Are we swarming around the wrong problems?
In the course of making the AI Solutions Library that I’ve been hawking the last two weeks, I put together a list of all the companies that I eventually want to profile. But I think this list is probably generally useful. So I decided to publish it as a site I’m calling the Biopharma AI Landscape. It only has a very brief description of each company, and some rough, preliminary categories, but I think even that shows some trends that I wanted to write about this week. (More details about each company will be in the Solutions Library.)

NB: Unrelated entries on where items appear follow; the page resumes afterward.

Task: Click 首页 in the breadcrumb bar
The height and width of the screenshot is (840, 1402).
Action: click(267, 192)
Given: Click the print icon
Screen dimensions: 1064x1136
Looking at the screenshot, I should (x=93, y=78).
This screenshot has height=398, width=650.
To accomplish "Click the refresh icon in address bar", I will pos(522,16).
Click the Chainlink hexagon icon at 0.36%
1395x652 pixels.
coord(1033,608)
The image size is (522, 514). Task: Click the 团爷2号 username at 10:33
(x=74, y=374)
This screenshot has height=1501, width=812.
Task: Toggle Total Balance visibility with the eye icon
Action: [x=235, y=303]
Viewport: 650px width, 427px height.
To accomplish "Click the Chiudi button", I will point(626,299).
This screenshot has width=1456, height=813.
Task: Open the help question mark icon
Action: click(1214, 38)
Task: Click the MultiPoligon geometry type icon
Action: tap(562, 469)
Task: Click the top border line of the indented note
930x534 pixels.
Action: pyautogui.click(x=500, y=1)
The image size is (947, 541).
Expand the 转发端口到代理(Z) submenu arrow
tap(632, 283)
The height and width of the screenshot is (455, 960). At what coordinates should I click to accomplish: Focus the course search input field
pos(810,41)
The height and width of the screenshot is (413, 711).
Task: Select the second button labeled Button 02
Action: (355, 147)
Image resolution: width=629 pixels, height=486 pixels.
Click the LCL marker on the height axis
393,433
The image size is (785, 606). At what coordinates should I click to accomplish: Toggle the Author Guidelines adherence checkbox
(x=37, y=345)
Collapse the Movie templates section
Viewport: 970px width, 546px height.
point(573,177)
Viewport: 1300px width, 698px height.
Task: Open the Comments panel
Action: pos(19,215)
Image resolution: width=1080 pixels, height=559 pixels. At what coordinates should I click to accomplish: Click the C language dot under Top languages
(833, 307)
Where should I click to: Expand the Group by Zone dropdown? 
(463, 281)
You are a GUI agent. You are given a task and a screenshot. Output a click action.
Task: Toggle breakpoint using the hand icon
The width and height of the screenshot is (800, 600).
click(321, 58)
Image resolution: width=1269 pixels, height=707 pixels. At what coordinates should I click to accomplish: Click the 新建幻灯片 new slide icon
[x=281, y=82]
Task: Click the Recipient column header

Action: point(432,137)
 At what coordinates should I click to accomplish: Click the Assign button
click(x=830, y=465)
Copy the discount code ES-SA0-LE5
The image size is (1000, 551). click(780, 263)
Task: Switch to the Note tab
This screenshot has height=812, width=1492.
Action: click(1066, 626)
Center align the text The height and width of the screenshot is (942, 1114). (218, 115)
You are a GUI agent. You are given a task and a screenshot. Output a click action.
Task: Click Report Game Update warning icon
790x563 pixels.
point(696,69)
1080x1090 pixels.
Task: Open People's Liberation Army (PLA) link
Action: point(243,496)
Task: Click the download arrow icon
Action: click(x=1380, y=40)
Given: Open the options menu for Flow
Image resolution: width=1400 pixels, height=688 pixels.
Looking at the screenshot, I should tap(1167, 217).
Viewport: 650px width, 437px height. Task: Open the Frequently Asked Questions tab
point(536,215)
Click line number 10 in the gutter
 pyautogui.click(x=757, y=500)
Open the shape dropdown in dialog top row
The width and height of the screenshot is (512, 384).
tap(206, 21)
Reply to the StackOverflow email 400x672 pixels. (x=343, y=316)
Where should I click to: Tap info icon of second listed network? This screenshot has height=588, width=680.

In particular, I want to talk about the long-tail distribution of companies across the different categories. Of the 35 categories, there are 3 that have over 30 companies each, and 9 that have 3 or fewer. Now, this isn’t the most lopsided distribution ever, but it raises some questions about where new founders should be building.
First, some background on where these numbers come from: The 321 companies are from a variety of sources, including Anna Marie Wagner’s excellent list of AI for Science Companies, companies I’ve stumbled across on LinkedIn and companies whose founders have reached out to me over the years. It is by no means complete and I plan to keep adding to it as I find more. (If your company isn’t on there, please email me at jesse@merelogic.net or use the form on the website.) I restricted the list to companies that offer services or partner with drug discovery companies, as opposed to purely pipeline-focused companies. This turns out to be a fuzzy distinction, so I’m sure I messed that up a bit too. (Again, please send corrections.)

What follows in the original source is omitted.